Ironically, the CTW's resolve not to become a full-service federation with a political operation of its own is somewhat dependent on the AFL-CIO. “We have no intention of setting up a shadow government” to the senior federation, says Greg Tarpinian, the longtime New York labor activist, consultant, and consigliere to Teamsters President James P. Hoffa, who on Tuesday was designated as the CTW's executive director. But the CTW unions have made clear that they want their locals to stay affiliated with the AFL-CIO's state federations and municipal labor councils, the bodies that actually carry out labor's political campaigns. While many, and probably most, state federations and councils clearly want them to stay affiliated, the national AFL-CIO has threatened to throw them out unless they pay a surcharge atop their local dues. Burger and Sweeney have discussed the issue, but the impasse has not been resolved.
The new CTW constitution establishes state and local CTW councils, but on Tuesday, Raynor said that these would be set up “only if we're unable to figure out a way to work within the state federations and the central labor councils.”
Leaders of the CTW unions this week made clear that that the sooner the AFL-CIO accepts the existence of two separate federations, the better. The Laborers' O'Sullivan struck a somewhat conciliatory tone, saying, “I would hope we can find particular centers of activity where we leave our bullshit at the door.” SEIU President Andy Stern, the chief architect of the new federation, was in a more gauntlet-throwing mode. “The AFL-CIO will never exist as the sole federation in America again,” he said at a Tuesday press conference.
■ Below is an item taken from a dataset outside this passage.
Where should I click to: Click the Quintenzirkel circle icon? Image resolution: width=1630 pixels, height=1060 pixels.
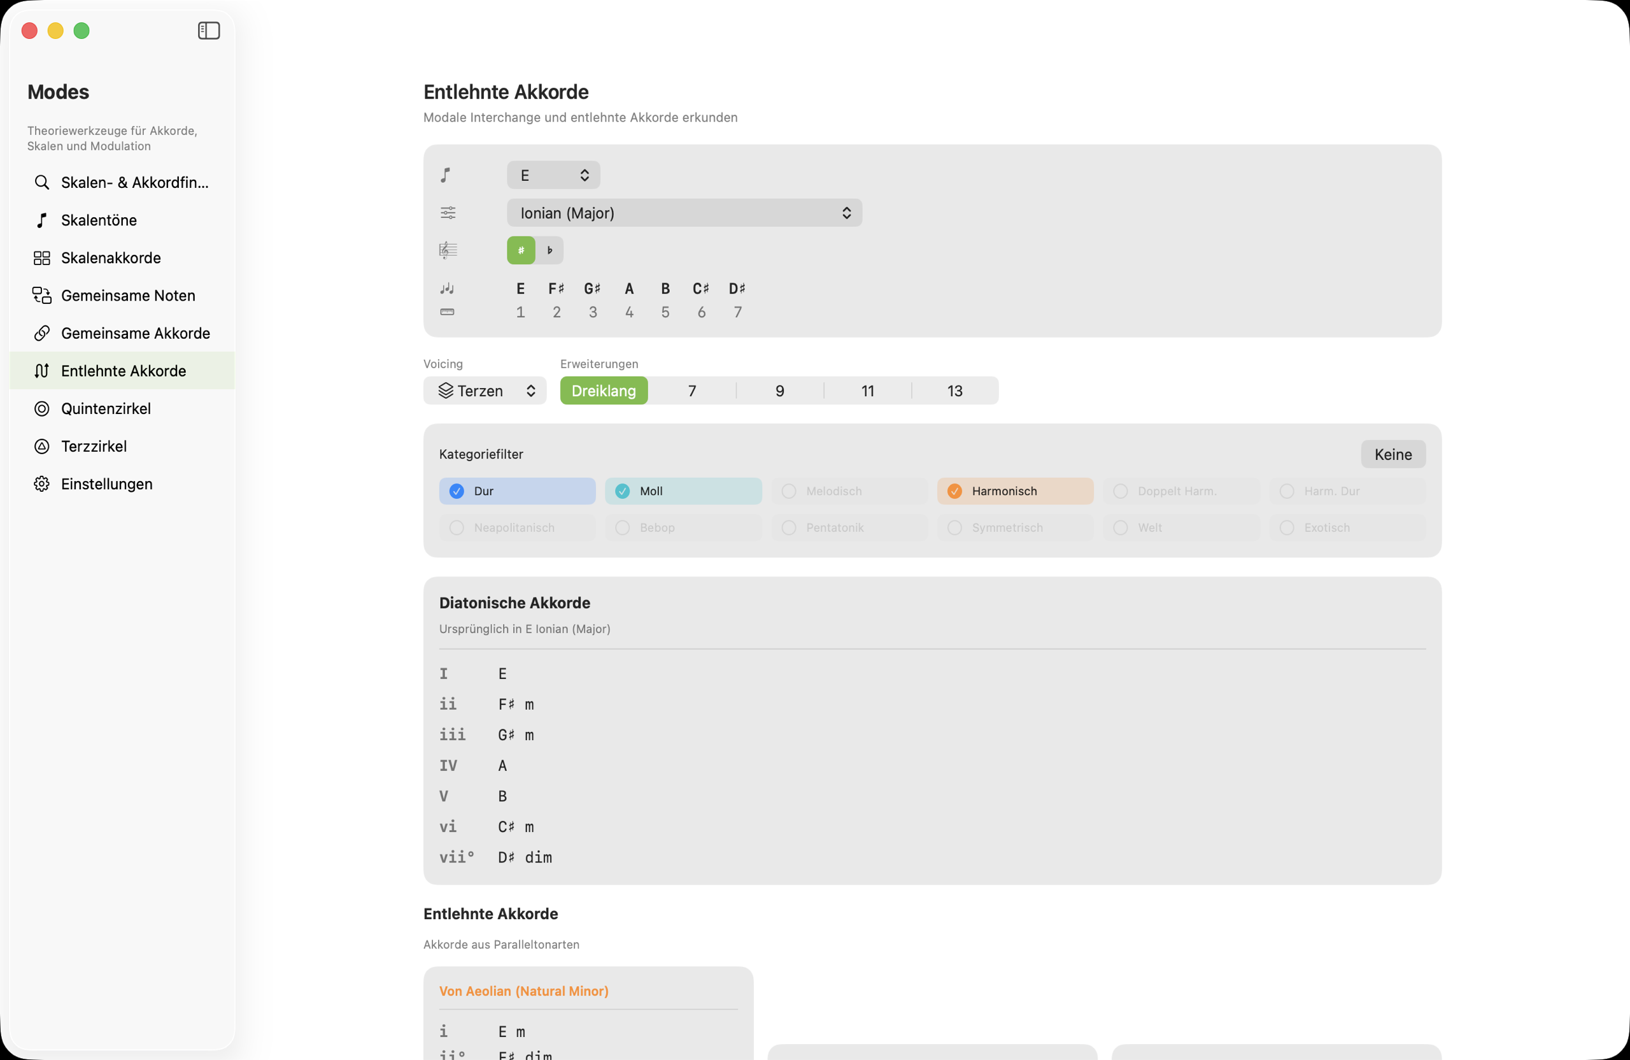42,408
But the CTW's founding convention didn't concern itself much at all with the AFL-CIO. It was visions of mass organizing campaigns that danced in the delegates' heads. A large number of workers (disproportionately Hispanic) recounted recent successes born of solidarity; the convention began with representatives of the 8,000 newly unionized janitors from Houston attesting to the help that the Teamsters had given them in winning their campaign -- and victories such as the one in Houston, the CTW's leaders sought to make clear, were just the beginning, “We can't run small campaigns anymore,” Woodruff told cheering delegates later that afternoon. “We have to figure out how to organize whole nationwide companies and whole sectors and whole markets.”
A whole nation -- which has already lost a whole chunk of its middle class -- awaits the outcome.
P.S. -- The convention marked a resounding defeat for the quixotic crusade of journalist Harold Meyerson to persuade CTW leaders to change the name of their organization. Writing in the Prospect and other publications, Meyerson had called the name Change to Win “bumper-stickerish” and “clunky.” In the end, CTW leaders did alter the name from the Change to Win Coalition to the Change to Win Federation, which Meyerson did not regard as serious movement toward his position. The fix was plainly in when Stern began his speech to convention delegates by shouting, “Change to!” and the delegates responded, “Win!” For Stern, the name had become some goddamn mantra. Meyerson contended that history would vindicate his position, assuming -- which he conceded was not likely at all -- that it even knew about it.
Harold Meyerson is the Prospect's editor-at-large.